Comparable enterprise tooling:

  • Snyk Enterprise: $98+/developer/month, plus per-repo costs.
  • GitHub Advanced Security: $49/committer/month on top of GitHub Enterprise.
  • Checkmarx / Veracode: custom enterprise pricing, typically $50-200K+/year.

For a 100-engineer org running Claude Security on every PR, expected monthly cost is $3-10K — competitive with mid-tier rule-based scanner subscriptions, with the offsetting benefit of fewer false positives.

Limitations and open questions

Five caveats from May 2026 industry coverage and Reddit reports:

  1. Enterprise-only at launch. Smaller teams and individual developers locked out until Team / Max rollout.
  2. Speed. Slow compared to rule-based scanners; not suited for tight inner-loop dev experience.
  3. Cost variance. Token-based pricing means a malformed scan command can run up unexpected bills.
  4. Human review still required. Anthropic explicitly designs in approval gates — fixes aren’t auto-applied. Some buyers reading this as “still needs a human babysitter” rather than mature autonomy.
  5. Coverage of dependency vulnerabilities. Claude Security focuses on first-party code. Dependency-CVE scanning still belongs to Snyk-class tools.

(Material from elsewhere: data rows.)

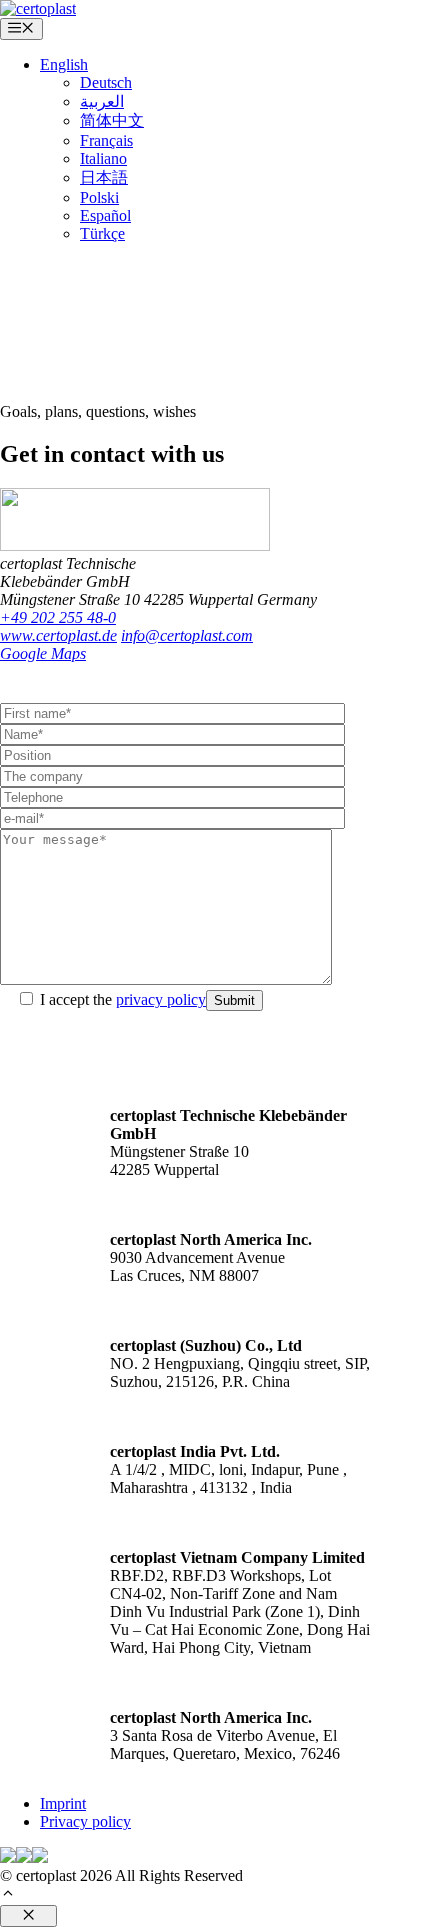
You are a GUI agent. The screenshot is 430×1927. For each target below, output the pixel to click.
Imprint (63, 1803)
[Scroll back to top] (8, 1895)
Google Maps (43, 653)
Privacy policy (85, 1821)
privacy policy (161, 999)
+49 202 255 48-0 (58, 617)
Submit (234, 1000)
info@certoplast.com (187, 635)
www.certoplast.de (58, 635)
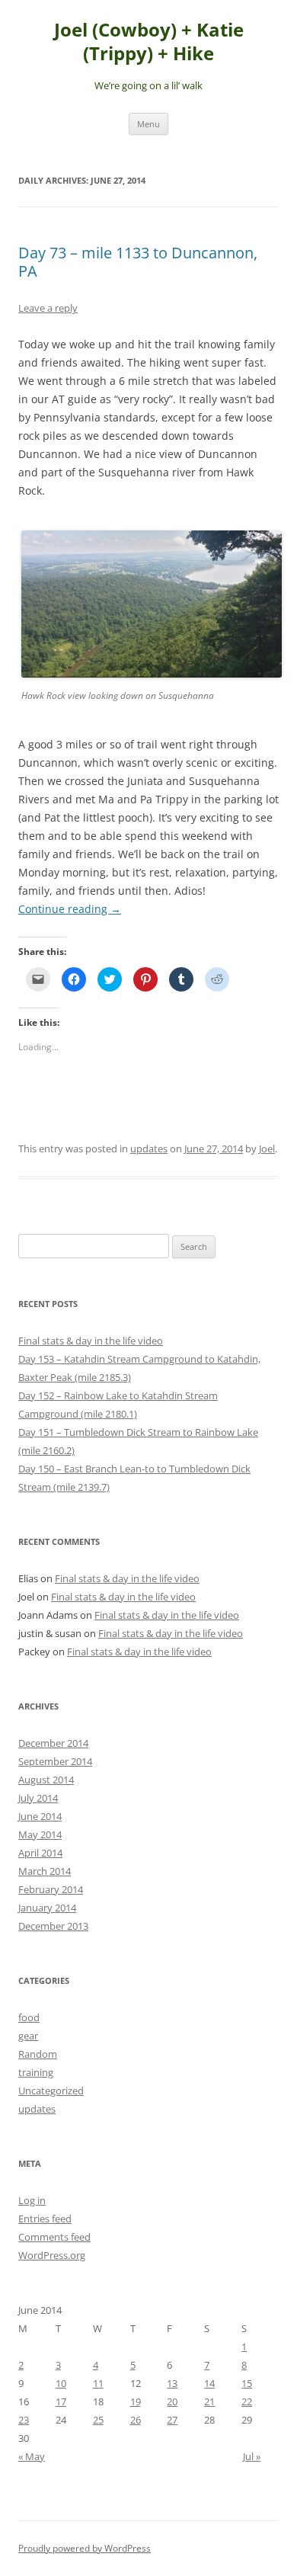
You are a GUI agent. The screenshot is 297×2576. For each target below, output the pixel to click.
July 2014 (38, 1798)
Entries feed (45, 2218)
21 (209, 2401)
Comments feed (54, 2237)
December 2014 (53, 1743)
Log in (32, 2200)
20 (172, 2401)
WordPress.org (51, 2255)
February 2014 (50, 1889)
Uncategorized (51, 2090)
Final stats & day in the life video (90, 1340)
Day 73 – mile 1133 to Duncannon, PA (137, 261)
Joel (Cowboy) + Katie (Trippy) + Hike (149, 42)
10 (61, 2383)
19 (135, 2401)
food (29, 2017)
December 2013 (53, 1926)
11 (98, 2383)
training (35, 2072)
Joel (267, 1148)
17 (61, 2401)
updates (149, 1148)
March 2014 (44, 1871)
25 (98, 2420)
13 (172, 2383)
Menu (148, 124)
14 (209, 2383)
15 (246, 2383)
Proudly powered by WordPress (84, 2548)
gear (28, 2036)
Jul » (251, 2456)
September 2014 (55, 1761)
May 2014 (40, 1834)
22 (246, 2401)
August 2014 (46, 1779)
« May (31, 2456)
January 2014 (47, 1907)
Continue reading (69, 909)
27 (172, 2420)
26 (135, 2420)
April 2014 (40, 1853)
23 (23, 2420)
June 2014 (40, 1816)
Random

How Claude Security relates to Glasswing and Mythos

Three Anthropic security initiatives, three different scopes:

ProductModelAudienceStatus
Claude Mythos PreviewMythosAnthropic researchers, curated partnersNot commercial
Project GlasswingMythos + Opus 4.7Critical OSS maintainers (Linux, browsers)Partner program
Claude SecurityOpus 4.7 onlyEnterprise developersPublic beta

Mythos has been used internally to find thousands of zero-day vulnerabilities — the Anthropic CEO Dario Amodei publicly described this as “AI’s moment of cyber danger” in a CNBC interview on May 5, 2026. Glasswing is the responsible disclosure and remediation effort partnering with critical OSS maintainers. Claude Security is the productized, broadly available defensive scanner anyone can pay for — running on the older but commercially available Opus 4.7 model.

Bottom line

In May 2026, Claude Security is the first credible LLM-native vulnerability scanner with enterprise-grade design — semantic data-flow tracing, self-validation to cut false positives, and transparent pay-per-token pricing without platform fees. It complements rather than replaces rule-based scanners like Snyk and GitHub Advanced Security, with a clear role in pre-release deep audits and PR-level review of security-sensitive code. For Claude Enterprise customers, it’s the obvious tool to evaluate immediately. For everyone else, the Team / Max rollout will determine accessibility through 2026.

Sources: Anthropic Help Center (May 2026), Help Net Security coverage (May 4, 2026), The New Stack coverage (April 30, 2026), SiliconANGLE coverage (April 30, 2026), CNBC Amodei interview (May 5, 2026), ZDNET coverage (May 2026).